Já Guilhermina Marques, da Universidade de Trás-os-Montes e Alto Douro, falou sobre “Os Cogumelos e o Desenvolvimento Rural”. A investigadora defendeu que uma das vertentes a explorar é a do desenvolvimento do turismo gastronómico, já que existe «cada vez mais procura de restaurantes que sirvam cogumelos silvestres», que se encontram em maior quantidade nas regiões do interior. Considerando que o distrito da Guarda tem «todas as condições» para se envolver neste sector, a professora alerta para os efeitos que a grande quantidade de incêndios está a provocar na região: «Os cogumelos com mais importância económica aparecem essencialmente em florestas com uma certa idade e essas estão a desaparecer», alerta. Noutro sentido, realça que em Portugal não há uma grande tradição de conhecimento dos cogumelos, o que prova que estamos «um pouco atrasados em relação ao que se passa no resto da Europa», onde «já não é qualquer pessoa que pode ir apanhar cogumelos», sendo necessário frequentar um curso de formação. «Aqui não. Toda a gente pode ir e usar os instrumentos que lhe apetecer. Não há regras e espera-se que isso mude», contrapõe.

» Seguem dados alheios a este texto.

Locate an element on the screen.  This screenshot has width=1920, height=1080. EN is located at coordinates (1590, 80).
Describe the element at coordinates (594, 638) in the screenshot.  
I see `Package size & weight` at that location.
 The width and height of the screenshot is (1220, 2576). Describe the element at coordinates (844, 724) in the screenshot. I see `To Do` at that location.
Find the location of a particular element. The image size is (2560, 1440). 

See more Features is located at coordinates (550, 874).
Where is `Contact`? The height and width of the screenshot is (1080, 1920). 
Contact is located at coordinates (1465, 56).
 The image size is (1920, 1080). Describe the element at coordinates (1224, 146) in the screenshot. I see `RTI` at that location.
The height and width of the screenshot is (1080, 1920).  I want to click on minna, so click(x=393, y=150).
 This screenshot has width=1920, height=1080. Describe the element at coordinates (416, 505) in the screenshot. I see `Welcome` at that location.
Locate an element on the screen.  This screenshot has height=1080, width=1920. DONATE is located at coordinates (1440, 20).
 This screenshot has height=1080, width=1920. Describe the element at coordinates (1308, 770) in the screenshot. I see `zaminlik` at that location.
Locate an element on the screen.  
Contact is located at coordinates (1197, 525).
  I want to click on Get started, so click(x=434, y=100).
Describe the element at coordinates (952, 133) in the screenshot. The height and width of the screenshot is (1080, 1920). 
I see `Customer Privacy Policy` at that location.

Míscaros amarelos podem acarretar riscos

De acordo com Manuel Paraíso, apesar de já terem passado dois ou três milhões de anos sobre as primeiras utilizações dadas aos cogumelos, que vão desde a alimentação, à medicação e ao uso como meio de ascender aos deuses divinos, ainda hoje «continua a haver registos de intoxicações», alerta. Isto porque é, fundamentalmente, «complicado» determinar o que é ou não comestível, na medida em os cogumelos «têm caracteres objectivos que dependem da toxicidade e das propriedades de cada fungo, mas também têm caracteres subjectivos que dependem, muitas vezes, da própria pessoa e da sua capacidade física». Por outras palavras, há cogumelos que são «tóxicos e fatais para certas pessoas» mas que «não apresentam risco nenhum para outras», realça. De resto, é necessário a adopção de algumas medidas de prevenção para se evitarém casos de intoxicação. O especialista dá como exemplo o caso do míscaro amarelo, «muito consumido na zona da Guarda e de toda a Beira», e que já está já proibido em países como a França e Itália, enquanto que noutros, como o Canadá, está «em processo de proibição». Em Portugal, apesar de não existirem estudos «que provem que tenha havido casos de intoxicação» com aquela espécie, «também ninguém sabe porque neste país vivemos do nacional porreirismo», lamenta.